Indian American Siblings Developing Better Functionality for Prosthetics



Indian American Siblings Developing Better Functionality for Prosthetics

While Eeshan, an electrical engineering and computer science major, initially wanted to build his own prosthetic, the siblings quickly realized that the actual problem wasn’t a lack of prosthetics, but rather, no one was focused on making them easier to control.

FREMONT, CA: Previously, after a friend of the Indian American siblings had their hand amputated, they witnessed the challenges of living with a prosthetic, and that, too, with one that performed unreliably. Eeshan says it was “like giving someone the world’s greatest computer, but with a broken keyboard and mouse,” an MIT report said.

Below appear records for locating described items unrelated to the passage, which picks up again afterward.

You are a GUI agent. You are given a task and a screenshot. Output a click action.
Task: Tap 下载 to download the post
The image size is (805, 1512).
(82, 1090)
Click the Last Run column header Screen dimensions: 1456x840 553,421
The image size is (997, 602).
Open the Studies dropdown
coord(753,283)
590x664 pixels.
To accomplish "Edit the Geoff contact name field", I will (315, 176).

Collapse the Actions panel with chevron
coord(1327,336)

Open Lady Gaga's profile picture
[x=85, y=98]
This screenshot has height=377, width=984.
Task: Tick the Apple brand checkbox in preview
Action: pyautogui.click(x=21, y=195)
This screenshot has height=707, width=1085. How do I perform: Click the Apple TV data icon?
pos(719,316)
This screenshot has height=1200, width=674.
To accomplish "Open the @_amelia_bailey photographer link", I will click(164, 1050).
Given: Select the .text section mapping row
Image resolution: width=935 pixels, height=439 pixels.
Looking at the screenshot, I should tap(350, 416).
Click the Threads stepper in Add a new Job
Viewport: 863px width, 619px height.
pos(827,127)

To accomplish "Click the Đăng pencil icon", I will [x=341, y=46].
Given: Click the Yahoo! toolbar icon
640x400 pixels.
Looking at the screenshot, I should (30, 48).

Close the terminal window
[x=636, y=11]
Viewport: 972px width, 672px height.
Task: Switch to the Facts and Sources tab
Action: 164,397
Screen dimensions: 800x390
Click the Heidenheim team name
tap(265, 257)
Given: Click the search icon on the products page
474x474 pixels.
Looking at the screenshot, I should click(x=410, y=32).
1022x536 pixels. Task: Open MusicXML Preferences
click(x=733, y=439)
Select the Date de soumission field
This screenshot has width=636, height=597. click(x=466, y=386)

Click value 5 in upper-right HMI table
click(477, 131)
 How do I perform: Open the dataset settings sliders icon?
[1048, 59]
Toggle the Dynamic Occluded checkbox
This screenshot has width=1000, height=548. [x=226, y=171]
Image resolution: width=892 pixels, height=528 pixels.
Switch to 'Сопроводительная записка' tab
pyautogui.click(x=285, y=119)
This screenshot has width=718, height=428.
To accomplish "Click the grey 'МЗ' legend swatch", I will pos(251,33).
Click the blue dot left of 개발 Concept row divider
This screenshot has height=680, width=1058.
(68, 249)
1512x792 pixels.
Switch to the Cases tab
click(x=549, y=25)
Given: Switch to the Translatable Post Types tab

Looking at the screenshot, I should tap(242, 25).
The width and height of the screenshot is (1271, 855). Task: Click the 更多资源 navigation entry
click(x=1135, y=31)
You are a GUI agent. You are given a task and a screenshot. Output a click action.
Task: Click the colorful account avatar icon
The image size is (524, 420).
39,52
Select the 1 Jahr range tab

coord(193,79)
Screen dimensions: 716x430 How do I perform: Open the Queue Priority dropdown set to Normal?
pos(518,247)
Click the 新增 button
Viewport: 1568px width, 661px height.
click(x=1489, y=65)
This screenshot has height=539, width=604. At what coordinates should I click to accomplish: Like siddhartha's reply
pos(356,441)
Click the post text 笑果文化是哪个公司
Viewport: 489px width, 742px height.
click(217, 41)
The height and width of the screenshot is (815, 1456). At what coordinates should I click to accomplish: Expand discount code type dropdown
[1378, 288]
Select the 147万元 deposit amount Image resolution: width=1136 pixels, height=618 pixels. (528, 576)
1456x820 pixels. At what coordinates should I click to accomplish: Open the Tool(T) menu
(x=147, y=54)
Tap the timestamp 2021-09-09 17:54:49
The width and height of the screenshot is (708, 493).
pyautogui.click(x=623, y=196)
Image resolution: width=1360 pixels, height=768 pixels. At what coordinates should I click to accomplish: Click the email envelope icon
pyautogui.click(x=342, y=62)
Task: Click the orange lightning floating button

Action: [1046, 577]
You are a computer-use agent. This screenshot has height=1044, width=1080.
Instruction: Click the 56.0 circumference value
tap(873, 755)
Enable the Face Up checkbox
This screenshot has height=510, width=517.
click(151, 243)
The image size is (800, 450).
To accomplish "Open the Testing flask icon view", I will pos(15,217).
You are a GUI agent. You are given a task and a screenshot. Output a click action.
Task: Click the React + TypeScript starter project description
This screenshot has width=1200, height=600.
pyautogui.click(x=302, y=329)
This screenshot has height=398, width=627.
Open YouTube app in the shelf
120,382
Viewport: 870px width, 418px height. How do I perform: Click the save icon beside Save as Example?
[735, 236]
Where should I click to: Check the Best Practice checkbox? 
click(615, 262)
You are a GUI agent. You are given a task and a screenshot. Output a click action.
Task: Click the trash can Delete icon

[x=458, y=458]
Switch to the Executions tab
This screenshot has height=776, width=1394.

Frustrated by how this exorbitantly expensive device could lack such basic functionality, he and his sister set out to find a better solution. While Eeshan, an electrical engineering and computer science major, initially wanted to build his own prosthetic, the siblings quickly realized that the actual problem wasn’t a lack of prosthetics, but rather, no one was focused on making them easier to control.

By combining their understanding of amputees’ struggles with Vini’s technical background in neuroengineering and Eeshan’s experience in computer engineering, the two began working to develop a low-cost, non-invasive, brain-controlled interface that could improve the functionality of existing prosthetics limbs. Before long, they had designed a neuroprosthetic interface that couples electromyograph and electroencephalograph sensors with a proprietary algorithm to restore natural functionality to amputees, according to the report.

“We’re building a device that decodes your muscle and brain signals and translates them into commands that a prosthetic hand can use to make gestures and grasp objects. We aren’t building the prosthetic hand; we’re building the interface that controls the hand, and we’re doing it completely non-invasively,” Eeshan said in the report.

The Tripathiis decided that starting a company would help move their idea forward. So they turned to the MIT Sandbox Innovation Fund Program for support and guidance, which connected them with mentors who helped the siblings shape their long-term research and development strategy and craft a polished pitch, the report said.

When the COVID-19 pandemic struck in 2020, eliminating critical access to labs at MIT and Cornell Tech, where Vini was a student, seed funding from MIT Sandbox allowed them to continue developing their product from their home in New Jersey, it said. And from there, Invictus BCI Incorporated was created. Since then, Eeshan and Vini have made significant progress and are closer to their goal of bringing their technology to market as a solution for amputees.

“I have found that the moment you start working on something that people need, rather than something people want, it becomes impossible to work purely for yourself,” Eeshan added in the report. “Your motivation grows beyond a personal desire to create a solution.”